● **Aim**:
Substitute "Facebook" for "Instagram" in the stretch of the material from the line containing "Given: Expand more toolbar options chevron" through the line containing "Action: pos(130,331)". Reproduce only those lines, with everything else unchanged.

(Extracted records)
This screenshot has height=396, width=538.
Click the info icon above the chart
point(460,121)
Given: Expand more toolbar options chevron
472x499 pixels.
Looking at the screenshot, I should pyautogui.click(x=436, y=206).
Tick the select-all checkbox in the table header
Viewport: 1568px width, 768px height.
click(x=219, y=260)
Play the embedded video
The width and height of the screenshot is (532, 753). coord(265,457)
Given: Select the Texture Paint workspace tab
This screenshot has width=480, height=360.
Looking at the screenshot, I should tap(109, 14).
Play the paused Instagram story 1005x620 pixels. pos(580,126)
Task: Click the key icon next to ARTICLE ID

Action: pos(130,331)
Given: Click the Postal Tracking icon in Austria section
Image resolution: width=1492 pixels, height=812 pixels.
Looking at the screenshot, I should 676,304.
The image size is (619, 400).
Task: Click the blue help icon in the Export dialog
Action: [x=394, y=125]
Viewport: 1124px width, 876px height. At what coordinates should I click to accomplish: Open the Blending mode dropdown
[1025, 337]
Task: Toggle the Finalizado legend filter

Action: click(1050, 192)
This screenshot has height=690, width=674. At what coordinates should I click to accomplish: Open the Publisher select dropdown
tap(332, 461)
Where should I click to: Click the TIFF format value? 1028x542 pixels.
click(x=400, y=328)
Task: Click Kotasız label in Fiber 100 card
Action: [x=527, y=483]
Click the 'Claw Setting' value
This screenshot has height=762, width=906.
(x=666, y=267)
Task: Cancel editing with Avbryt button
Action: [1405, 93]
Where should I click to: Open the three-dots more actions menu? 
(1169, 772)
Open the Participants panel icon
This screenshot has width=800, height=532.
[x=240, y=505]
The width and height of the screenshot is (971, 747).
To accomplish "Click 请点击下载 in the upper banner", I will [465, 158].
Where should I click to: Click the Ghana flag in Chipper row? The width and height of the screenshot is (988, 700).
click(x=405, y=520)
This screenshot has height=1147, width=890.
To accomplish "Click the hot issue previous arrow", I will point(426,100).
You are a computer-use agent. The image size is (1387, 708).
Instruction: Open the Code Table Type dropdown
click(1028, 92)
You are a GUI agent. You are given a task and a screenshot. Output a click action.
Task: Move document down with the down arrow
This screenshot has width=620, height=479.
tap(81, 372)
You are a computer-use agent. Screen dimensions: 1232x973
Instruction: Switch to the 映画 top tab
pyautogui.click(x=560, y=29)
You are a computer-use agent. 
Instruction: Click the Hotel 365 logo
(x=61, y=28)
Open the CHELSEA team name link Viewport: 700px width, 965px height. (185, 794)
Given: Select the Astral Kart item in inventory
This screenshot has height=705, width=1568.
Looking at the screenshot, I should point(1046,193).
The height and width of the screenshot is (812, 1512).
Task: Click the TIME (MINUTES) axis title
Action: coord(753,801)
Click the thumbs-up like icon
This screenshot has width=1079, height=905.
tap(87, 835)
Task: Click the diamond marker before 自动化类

● **Solution for this task**:
Given: Expand more toolbar options chevron
472x499 pixels.
Looking at the screenshot, I should pyautogui.click(x=436, y=206).
Tick the select-all checkbox in the table header
Viewport: 1568px width, 768px height.
click(x=219, y=260)
Play the embedded video
The width and height of the screenshot is (532, 753). coord(265,457)
Given: Select the Texture Paint workspace tab
This screenshot has width=480, height=360.
Looking at the screenshot, I should tap(109, 14).
Play the paused Facebook story 1005x620 pixels. pos(580,126)
Task: Click the key icon next to ARTICLE ID

Action: pos(130,331)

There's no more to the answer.